▸ TRY IT:
Return the full text on diet and protein below, word for word.

|Dietary component||Approximate amounts of the diet intake (% of total energy unless otherwise stated)||General hints|
|Table 1: Source: Kumar Parveen and Clark Michael. Clinical Medicine, sixth edition 2005|
|Total carbohydrate||55 (55-75)||Increase fruit, vegetables, beans, pasta, bread|
|Free sugar||10 (<10)||Decrease sugary drinks|
|Protein||15 (10-15)||Decrease read meat|
|Total fat||30||Increase vegetables (including olive oil) and fish oil and decrease animal fat|
|Cholesterol||< 300 (<300) mg/day||Decrease meat and eggs|
|Salt||< 6 (< 5) g/day||Decrease prepared meats and do not add extra salt to food|
|Total dietary fibre||30 (> 25) g/day||Increase fruit and vegetables and wholegrain food|
It is recommended that 15% of your food should contain protein. A normal human being needs around 0.8 g per kg bodyweight e.g. a person weight 70kg should have around 56g protein every day. Protein also provides energy to the body, 1g provides 17 KJ (4 kcal).
Different types of protein
|Vegetable protein||Per 100g||Animal protein||Per 100g|
|Soya flour||36.8g||Skimmed milk product||36.0g|
|Soya beans||34.0g||Cheese 10 %||34.5g|
|Pumpkin seeds||29.0g||Tuna in water||26.0g|
|Yellow peas||26.5g||Cheese 45 %||25.7g|
|Sunflower seeds||24.0g||Mince meat/ lean||23.6g|
|Wheat flour||9.5g||Pork/ lean||20.0g|
Your body needs protein. Protein is built from 20 different amino acids, 9 of which are essential amino acids that your body can’t produce, they must be supplied by your diet. Your body needs the amino acids to build and repair your body and for growth.

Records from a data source
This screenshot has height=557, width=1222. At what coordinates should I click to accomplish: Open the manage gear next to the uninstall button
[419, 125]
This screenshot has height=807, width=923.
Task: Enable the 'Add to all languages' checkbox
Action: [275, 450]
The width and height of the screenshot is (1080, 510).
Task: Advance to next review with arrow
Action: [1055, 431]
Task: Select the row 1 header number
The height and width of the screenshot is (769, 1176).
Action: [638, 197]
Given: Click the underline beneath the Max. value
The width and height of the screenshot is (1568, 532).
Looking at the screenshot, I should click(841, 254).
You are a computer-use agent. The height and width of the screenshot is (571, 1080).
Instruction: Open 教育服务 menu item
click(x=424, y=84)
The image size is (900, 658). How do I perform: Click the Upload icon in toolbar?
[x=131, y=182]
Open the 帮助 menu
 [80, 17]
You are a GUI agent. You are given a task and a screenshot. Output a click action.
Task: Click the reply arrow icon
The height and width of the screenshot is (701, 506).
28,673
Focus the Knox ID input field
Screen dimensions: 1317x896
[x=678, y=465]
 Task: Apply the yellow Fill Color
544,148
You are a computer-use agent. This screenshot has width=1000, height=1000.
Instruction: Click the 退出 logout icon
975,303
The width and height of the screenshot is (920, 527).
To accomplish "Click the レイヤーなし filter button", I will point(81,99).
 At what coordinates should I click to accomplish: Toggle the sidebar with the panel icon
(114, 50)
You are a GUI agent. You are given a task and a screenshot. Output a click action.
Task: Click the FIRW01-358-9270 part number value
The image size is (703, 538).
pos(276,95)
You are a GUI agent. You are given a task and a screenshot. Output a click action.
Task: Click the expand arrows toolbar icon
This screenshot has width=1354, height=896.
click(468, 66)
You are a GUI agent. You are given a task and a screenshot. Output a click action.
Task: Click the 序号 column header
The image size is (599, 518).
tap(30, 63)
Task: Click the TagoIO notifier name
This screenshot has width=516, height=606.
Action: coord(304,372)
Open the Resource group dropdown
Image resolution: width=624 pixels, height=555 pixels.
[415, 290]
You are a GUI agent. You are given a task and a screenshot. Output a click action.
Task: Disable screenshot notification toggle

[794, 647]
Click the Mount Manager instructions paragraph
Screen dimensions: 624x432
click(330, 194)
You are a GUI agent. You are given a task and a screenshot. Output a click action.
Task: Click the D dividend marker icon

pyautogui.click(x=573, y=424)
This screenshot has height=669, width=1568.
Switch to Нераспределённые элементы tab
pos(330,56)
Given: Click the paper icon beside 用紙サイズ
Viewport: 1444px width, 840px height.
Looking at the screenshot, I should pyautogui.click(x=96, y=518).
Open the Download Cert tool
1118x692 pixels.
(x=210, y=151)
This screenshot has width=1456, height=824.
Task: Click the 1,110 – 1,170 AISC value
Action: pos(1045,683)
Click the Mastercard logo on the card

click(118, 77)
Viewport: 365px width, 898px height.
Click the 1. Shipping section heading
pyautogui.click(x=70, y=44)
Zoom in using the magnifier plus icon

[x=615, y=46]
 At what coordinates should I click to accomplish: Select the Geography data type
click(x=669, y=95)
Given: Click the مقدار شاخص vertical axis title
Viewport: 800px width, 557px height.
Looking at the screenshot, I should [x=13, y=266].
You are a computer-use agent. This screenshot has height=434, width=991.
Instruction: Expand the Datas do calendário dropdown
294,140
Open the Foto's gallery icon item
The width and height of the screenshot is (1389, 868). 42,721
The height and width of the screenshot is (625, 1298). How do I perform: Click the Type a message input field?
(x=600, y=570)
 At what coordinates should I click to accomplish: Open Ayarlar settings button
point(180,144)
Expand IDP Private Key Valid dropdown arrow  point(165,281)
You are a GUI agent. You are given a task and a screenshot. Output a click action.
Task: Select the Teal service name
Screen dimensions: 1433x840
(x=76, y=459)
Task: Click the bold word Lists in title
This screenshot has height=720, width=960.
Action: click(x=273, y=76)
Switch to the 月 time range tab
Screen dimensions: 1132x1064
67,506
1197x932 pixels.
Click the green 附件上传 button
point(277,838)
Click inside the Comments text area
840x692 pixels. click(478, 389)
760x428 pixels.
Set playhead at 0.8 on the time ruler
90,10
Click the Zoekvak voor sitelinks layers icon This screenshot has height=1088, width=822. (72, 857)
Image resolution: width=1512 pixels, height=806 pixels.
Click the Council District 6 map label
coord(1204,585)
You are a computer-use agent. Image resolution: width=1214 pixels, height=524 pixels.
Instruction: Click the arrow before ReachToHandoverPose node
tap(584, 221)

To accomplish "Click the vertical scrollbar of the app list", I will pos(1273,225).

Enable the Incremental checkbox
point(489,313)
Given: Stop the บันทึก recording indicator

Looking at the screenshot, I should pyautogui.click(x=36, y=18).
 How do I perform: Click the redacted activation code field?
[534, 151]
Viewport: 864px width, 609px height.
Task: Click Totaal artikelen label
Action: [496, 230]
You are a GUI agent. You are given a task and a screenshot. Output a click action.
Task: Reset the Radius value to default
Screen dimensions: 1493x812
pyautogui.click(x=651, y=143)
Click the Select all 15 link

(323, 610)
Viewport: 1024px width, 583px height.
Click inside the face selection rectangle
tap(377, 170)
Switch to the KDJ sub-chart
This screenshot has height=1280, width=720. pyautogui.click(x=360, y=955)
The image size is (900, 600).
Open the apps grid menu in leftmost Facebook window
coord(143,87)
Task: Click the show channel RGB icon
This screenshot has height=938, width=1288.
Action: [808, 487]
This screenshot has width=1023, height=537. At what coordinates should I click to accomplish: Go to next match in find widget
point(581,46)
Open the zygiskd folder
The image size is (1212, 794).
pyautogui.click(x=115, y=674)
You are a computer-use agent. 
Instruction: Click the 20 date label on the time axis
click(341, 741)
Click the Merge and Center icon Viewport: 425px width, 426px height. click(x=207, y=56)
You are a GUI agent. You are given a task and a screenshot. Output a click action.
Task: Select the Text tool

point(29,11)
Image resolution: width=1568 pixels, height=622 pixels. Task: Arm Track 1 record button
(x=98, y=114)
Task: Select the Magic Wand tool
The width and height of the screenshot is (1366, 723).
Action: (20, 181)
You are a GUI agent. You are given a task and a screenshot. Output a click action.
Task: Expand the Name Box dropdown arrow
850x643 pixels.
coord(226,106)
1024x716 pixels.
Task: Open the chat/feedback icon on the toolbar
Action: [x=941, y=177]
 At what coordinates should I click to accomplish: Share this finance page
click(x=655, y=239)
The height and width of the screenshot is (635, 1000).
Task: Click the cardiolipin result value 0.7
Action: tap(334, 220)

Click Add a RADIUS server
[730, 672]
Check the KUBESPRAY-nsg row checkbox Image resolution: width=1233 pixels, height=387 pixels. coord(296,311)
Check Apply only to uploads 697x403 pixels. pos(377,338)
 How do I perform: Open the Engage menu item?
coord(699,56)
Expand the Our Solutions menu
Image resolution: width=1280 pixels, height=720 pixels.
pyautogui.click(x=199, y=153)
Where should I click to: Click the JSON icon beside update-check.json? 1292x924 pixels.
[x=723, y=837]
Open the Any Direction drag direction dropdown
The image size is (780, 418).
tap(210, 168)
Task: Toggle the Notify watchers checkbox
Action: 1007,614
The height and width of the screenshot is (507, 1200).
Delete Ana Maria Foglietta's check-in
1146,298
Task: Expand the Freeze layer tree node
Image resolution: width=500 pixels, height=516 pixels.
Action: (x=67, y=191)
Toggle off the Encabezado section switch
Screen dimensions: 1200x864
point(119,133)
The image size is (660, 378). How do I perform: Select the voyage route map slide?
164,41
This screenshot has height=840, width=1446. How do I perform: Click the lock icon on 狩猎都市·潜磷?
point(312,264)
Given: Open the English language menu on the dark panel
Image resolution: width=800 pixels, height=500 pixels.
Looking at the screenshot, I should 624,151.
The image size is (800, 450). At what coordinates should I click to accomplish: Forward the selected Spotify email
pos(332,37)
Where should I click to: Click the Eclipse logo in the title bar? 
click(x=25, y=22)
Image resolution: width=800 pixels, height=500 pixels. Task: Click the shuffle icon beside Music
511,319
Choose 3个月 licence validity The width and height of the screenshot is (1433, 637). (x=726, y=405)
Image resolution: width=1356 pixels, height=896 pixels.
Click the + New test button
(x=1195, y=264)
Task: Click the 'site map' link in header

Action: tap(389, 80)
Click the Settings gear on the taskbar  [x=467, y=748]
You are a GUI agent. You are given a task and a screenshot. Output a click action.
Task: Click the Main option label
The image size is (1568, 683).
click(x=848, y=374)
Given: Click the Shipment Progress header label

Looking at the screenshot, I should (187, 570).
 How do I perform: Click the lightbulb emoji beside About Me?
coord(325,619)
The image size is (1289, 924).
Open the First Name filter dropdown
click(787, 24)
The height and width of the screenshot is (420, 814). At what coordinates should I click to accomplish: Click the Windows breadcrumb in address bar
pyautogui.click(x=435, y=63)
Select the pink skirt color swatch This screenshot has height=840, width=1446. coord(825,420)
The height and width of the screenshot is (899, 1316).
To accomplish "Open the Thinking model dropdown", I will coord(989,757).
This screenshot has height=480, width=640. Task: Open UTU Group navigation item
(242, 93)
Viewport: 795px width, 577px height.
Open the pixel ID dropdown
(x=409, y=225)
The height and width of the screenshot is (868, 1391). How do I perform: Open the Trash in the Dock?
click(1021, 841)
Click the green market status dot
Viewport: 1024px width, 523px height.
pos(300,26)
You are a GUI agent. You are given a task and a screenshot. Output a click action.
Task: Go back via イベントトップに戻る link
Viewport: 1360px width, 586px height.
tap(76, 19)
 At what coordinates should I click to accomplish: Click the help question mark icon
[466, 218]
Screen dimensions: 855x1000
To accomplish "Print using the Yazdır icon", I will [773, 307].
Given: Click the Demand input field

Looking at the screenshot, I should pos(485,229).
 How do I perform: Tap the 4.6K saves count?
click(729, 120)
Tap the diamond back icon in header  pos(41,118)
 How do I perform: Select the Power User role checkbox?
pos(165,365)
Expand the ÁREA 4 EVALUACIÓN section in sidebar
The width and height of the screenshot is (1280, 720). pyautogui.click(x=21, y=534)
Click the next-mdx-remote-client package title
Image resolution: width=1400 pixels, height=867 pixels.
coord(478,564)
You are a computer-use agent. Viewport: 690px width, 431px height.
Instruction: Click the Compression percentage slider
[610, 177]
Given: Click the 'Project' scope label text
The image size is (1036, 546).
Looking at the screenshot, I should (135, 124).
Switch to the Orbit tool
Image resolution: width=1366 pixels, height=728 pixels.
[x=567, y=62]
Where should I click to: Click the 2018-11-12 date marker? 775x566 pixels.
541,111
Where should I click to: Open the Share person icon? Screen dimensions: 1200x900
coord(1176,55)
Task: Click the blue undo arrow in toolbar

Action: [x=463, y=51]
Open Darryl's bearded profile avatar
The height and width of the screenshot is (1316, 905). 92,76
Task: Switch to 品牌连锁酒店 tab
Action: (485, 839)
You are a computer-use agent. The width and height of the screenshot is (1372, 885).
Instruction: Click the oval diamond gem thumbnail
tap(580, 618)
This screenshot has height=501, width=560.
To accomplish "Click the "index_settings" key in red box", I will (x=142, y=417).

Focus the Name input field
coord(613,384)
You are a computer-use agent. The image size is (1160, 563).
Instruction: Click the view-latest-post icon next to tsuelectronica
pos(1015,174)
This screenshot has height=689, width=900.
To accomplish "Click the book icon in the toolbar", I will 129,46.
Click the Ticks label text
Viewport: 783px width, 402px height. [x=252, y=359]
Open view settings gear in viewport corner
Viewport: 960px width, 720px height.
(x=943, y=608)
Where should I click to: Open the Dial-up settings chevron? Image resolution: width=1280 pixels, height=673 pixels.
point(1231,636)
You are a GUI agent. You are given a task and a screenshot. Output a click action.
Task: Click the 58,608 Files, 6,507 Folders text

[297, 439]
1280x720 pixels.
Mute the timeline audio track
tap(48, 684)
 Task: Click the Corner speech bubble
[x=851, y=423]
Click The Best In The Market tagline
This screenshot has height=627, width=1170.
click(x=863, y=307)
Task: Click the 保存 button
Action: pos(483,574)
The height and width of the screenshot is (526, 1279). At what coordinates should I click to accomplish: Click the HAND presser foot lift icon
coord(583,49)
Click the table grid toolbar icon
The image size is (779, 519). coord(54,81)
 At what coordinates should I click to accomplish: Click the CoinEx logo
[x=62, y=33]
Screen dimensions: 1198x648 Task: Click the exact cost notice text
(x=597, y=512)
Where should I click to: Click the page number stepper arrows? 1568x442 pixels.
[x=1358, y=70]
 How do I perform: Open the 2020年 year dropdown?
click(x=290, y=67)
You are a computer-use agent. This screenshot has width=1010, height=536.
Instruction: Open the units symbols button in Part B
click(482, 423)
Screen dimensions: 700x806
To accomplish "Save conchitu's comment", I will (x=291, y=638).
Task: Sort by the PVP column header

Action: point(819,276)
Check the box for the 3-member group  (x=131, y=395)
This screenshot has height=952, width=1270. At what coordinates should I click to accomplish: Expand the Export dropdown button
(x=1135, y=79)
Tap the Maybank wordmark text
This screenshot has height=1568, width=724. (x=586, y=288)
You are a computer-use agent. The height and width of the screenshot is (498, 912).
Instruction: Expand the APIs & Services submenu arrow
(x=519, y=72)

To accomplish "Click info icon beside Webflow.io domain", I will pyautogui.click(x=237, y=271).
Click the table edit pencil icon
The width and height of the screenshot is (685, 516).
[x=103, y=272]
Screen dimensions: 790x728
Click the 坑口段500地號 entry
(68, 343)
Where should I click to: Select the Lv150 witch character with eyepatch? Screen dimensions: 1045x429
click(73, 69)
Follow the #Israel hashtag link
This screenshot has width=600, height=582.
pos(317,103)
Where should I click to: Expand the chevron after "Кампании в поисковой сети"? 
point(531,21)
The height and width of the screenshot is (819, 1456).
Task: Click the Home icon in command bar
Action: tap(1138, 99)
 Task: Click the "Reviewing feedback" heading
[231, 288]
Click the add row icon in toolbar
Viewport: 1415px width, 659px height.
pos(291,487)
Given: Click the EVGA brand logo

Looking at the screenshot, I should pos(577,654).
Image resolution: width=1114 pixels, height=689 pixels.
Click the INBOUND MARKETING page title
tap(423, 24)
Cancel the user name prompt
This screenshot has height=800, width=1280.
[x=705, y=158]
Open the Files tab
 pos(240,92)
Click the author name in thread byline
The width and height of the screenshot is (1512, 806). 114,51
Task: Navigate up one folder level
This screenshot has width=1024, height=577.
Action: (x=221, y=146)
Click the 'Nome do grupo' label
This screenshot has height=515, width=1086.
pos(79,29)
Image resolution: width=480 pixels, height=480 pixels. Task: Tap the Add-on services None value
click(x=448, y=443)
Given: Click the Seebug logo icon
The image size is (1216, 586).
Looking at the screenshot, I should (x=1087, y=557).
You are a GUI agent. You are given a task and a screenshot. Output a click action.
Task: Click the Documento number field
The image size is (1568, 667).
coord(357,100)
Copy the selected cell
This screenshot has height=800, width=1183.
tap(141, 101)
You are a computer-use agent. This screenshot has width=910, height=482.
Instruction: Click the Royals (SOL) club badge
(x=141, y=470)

▸ ANSWER TO THE PROBLEM:
|Dietary component||Approximate amounts of the diet intake (% of total energy unless otherwise stated)||General hints|
|Table 1: Source: Kumar Parveen and Clark Michael. Clinical Medicine, sixth edition 2005|
|Total carbohydrate||55 (55-75)||Increase fruit, vegetables, beans, pasta, bread|
|Free sugar||10 (<10)||Decrease sugary drinks|
|Protein||15 (10-15)||Decrease read meat|
|Total fat||30||Increase vegetables (including olive oil) and fish oil and decrease animal fat|
|Cholesterol||< 300 (<300) mg/day||Decrease meat and eggs|
|Salt||< 6 (< 5) g/day||Decrease prepared meats and do not add extra salt to food|
|Total dietary fibre||30 (> 25) g/day||Increase fruit and vegetables and wholegrain food|
It is recommended that 15% of your food should contain protein. A normal human being needs around 0.8 g per kg bodyweight e.g. a person weight 70kg should have around 56g protein every day. Protein also provides energy to the body, 1g provides 17 KJ (4 kcal).
Different types of protein
|Vegetable protein||Per 100g||Animal protein||Per 100g|
|Soya flour||36.8g||Skimmed milk product||36.0g|
|Soya beans||34.0g||Cheese 10 %||34.5g|
|Pumpkin seeds||29.0g||Tuna in water||26.0g|
|Yellow peas||26.5g||Cheese 45 %||25.7g|
|Sunflower seeds||24.0g||Mince meat/ lean||23.6g|
|Wheat flour||9.5g||Pork/ lean||20.0g|
Your body needs protein. Protein is built from 20 different amino acids, 9 of which are essential amino acids that your body can’t produce, they must be supplied by your diet. Your body needs the amino acids to build and repair your body and for growth.